- [Extrait du texte]
------------------------------------------------

Le plan prévoit par ailleurs de faciliter « l'accès direct aux orthophonistes », sans passage par la case médecin traitant (en déployant les plateformes Prévention et soins en orthophonie). Et afin d’assurer « une présence médicale plus soutenue dans nos écoles », l’exécutif autorisera des passerelles entre les médecins de l’Éducation nationale, les hospitaliers et les libéraux. Le concours de médecin de l’Éducation nationale sera ouvert aux étudiants thésés.
Des prises en charge revalorisées
En 2024, les tarifs des séjours de pédiatrie font l’objet d’une évolution de 2,6 % par rapport à l’évolution moyenne des tarifs de court séjour. De façon plus structurelle, il est prévu de porter une revalorisation de la pédiatrie dans le cadre de la réforme du financement de l’hôpital avec l’ouverture d’un chantier sur la révision des tarifs applicables aux activités de pédiatrie pour valoriser la complexité des soins aux enfants. Et sur le versant libéral, le projet de convention médicale met l’accent sur la pédiatrie, spécialité au bas de l’échelle des revenus.
L’accès aux soins non programmés et la régulation du recours aux urgences sont prioritaires. Le ministre veut développer « partout où c’est possible » une filière pédiatrique dans les services d’accès aux soins (SAS) qui doivent couvrir « d’ici à l’été » l’intégralité du territoire. Parallèlement, le plan prévoit de développer une filière pédiatrique des soins médicaux et de réadaptation (SMR) et l’hospitalisation à domicile en pédiatrie. En néonatalogie, l'objectif est de garantir un taux d’équipement en réanimation néonatale cible d’un lit pour 1 000 naissances dans chaque région (+ 4 %).

------------------------------------------------

- [Enregistrements affichés]

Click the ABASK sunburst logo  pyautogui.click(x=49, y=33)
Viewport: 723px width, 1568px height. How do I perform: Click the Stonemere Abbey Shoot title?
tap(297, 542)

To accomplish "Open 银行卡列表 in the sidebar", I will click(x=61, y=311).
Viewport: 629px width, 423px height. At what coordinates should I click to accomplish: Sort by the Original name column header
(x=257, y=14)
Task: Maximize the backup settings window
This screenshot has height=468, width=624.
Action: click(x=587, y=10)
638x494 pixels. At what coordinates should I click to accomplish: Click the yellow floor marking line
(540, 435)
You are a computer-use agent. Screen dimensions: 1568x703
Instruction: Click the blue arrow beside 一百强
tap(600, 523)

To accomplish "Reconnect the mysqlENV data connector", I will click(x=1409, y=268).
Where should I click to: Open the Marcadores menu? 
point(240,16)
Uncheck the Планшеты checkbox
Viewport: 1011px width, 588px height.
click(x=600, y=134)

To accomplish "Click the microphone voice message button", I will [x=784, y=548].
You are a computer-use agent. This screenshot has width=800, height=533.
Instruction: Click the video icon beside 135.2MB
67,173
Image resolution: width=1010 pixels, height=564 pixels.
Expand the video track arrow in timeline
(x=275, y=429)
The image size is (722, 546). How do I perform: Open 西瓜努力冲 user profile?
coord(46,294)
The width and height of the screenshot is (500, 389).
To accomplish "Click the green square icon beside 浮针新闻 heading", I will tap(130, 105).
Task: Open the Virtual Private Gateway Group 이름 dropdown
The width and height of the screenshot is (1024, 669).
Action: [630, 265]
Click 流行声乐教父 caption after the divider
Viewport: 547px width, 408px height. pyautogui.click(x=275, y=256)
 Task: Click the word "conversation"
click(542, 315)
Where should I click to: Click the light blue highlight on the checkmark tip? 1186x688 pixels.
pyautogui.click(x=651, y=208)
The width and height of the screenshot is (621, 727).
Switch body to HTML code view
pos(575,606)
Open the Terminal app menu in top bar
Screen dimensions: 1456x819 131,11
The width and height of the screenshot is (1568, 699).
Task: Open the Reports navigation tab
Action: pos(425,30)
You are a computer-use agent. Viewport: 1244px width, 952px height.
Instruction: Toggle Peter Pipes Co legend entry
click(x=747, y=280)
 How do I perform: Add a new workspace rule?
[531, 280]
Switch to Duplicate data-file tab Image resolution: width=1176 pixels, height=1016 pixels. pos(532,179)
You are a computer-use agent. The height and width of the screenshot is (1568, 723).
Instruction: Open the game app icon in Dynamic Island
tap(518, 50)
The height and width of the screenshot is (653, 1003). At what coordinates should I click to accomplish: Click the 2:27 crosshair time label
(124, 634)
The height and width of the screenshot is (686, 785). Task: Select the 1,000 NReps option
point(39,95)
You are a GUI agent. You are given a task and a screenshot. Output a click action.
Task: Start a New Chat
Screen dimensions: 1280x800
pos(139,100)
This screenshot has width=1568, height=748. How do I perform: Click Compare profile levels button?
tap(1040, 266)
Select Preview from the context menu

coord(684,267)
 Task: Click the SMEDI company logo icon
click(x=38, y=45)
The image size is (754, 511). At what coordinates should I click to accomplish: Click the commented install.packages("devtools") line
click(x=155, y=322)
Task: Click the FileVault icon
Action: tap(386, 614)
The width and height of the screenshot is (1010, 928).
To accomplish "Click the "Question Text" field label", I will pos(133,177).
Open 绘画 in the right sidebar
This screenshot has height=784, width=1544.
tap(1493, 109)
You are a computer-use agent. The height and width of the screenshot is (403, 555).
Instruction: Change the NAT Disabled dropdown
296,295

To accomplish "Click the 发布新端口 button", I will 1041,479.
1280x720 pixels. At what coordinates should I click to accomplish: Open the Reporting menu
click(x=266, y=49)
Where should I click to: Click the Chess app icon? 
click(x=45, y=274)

------------------------------------------------

- [Problème A] Dans l'extrait sur le plan pédiatrie, recopiez la partie qui commence par les mots «Le plan prévoit par» et se termine par «aux étudiants thésés.», en substituant «kinésithérapeutes» à «orthophonistes».
- [Problème B] D'après l'extrait sur le plan pédiatrie, quel taux d'équipement en réanimation néonatale est visé dans chaque région ?
- [Problème C] Prolongez l'extrait sur le plan pédiatrie au-delà de sa dernière phrase.

- [Réponse A]
Le plan prévoit par ailleurs de faciliter « l'accès direct aux kinésithérapeutes », sans passage par la case médecin traitant (en déployant les plateformes Prévention et soins en orthophonie). Et afin d’assurer « une présence médicale plus soutenue dans nos écoles », l’exécutif autorisera des passerelles entre les médecins de l’Éducation nationale, les hospitaliers et les libéraux. Le concours de médecin de l’Éducation nationale sera ouvert aux étudiants thésés.

- [Réponse B] Un lit pour 1 000 naissances.

- [Réponse C]
Les mesures demeurent très en deçà de ce qui était attendu, avec parfois de purs effets d’annonce
Dr Jérémy Do Cao, président du SNPEH
Des forces vives, mais pas tout de suite
Côté cursus, le gouvernement compte accroître de 50 % le nombre de places en formation en médecine pédiatrique d’ici à 2030 pour atteindre 600 places par an. Il créera aussi une mention en pratique avancée en santé des enfants pour les infirmiers, effective pour la rentrée scolaire 2027. Pour soutenir la pédopsychiatrie, le plan rappelle la simplification du dispositif MonSoutienPsy, accessible dès 3 ans, avec des séances tarifées 50 euros (et jusqu’à 12 séances annuelles au lieu de huit).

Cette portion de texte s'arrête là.